One part to this struggle is the prospect of a hard Brexit remains a true threat to many companies and individuals, another is the rise of online shopping that is making brick and mortar shops obsolete and then we have the rise of awareness within society.
Programmes such as Blue Planet have opened up the general public to the reality of our over consumption, and perhaps this is affecting people’s spending habits.
Events such as ‘Black Friday’ which is an annual tradition in the US and first became popular in the UK in 2012, is a time for retail companies to sell off end of season stock at a discounted price. The current pressure to stay afloat is making this black Friday a ‘make or break’ campaign for some. The reality is not that these companies want to do something nice for the sake of it but are making a push to be number one in the busiest retail time of the year.
Most retail companies rely on Christmas to boost their annual sales, but Black Friday has seen that much of this stock is sooner returned than wrapped and put under the tree. ‘Rebound’ the global returns platform estimates that this disruption of the mass black Friday returns could cost the UK around £362 million.
Shoppers are often lulled into purchasing things they don’t need at prices that they can’t afford but are less than normal, so they get caught up in the ‘limited offer’ experience. It was started with the idea of ‘get all your Christmas shopping done at these discounted prices’ but according to Fashion United, only 2% of sales on Black Friday are for Christmas shopping, with the majority of purchases made for ‘self-gifting’.

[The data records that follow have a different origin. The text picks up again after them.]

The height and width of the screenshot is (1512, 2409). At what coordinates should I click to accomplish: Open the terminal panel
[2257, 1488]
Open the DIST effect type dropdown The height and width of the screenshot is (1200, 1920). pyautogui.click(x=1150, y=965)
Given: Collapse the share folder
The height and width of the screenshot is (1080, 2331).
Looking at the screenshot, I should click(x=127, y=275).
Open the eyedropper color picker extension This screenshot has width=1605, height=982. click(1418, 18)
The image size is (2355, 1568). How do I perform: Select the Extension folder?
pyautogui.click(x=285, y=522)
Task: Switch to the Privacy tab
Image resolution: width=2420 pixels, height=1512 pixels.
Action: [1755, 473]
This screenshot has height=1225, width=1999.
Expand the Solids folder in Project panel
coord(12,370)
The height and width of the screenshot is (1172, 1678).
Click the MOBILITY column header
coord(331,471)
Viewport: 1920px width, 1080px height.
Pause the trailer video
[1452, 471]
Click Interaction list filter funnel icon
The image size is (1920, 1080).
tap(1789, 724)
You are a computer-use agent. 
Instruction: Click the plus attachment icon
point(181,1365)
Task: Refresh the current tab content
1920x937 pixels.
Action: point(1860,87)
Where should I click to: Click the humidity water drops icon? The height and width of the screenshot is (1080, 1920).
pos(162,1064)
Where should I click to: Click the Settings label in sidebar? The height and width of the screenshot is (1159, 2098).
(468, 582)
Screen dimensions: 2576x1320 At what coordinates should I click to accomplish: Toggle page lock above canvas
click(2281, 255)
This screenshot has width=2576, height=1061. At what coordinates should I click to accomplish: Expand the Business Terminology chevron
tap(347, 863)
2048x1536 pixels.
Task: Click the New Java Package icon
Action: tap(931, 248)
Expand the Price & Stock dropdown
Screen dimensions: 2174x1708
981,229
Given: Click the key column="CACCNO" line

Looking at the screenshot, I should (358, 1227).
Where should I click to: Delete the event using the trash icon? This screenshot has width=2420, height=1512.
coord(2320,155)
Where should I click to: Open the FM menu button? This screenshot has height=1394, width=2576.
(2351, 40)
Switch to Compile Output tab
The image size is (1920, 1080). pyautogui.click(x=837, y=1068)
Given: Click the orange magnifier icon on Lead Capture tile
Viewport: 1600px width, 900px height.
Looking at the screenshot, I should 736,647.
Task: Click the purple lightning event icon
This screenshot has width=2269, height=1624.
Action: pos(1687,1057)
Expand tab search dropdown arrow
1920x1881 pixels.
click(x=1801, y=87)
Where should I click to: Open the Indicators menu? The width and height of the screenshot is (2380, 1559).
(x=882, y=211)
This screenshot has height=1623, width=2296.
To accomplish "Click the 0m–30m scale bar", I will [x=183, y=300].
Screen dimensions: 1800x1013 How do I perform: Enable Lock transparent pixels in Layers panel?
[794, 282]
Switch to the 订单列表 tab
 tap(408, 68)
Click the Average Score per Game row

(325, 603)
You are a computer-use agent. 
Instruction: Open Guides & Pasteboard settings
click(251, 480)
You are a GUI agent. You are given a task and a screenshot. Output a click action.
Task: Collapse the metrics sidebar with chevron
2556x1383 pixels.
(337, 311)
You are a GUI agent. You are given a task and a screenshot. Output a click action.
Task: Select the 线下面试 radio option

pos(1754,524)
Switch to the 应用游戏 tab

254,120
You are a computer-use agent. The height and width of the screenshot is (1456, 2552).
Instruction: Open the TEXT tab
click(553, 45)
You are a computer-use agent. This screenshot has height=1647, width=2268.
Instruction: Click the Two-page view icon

There is nothing wrong with Self-gifting, but there is something wrong with buying something cheap, because it’s cheap. The reality is that, that product you have purchased has flown all over the world, made from plastic, by underpaid workers and won’t stand the test of time to be a useful and considered purchase.
Black Friday urges shoppers to part with their money for ‘limited’ and ‘one off’ offers they have on this ONE day, when we need to focus on considered buying, transparent supply chains and gifts that matter. If you want to do some Christmas Shopping this weekend, or ‘self-gifitng’ we urge you to support local, independent and small companies like ours. Because these are the companies that hire more people than large corporations, are more likely to be ethical and pay the living wage, as well as have fair trade and transparent supply chains.
After ‘Black Friday’ and ‘Cyber Monday’ comes ‘Giving Tuesday’. This is a day founded on the back of this shopping weekend to give back and help where we can. We have decided to focus on ‘Giving Tuesday’ and donate 10% of our sales from this day to RESTORE, a local anti-slavery charity, based here in Exeter.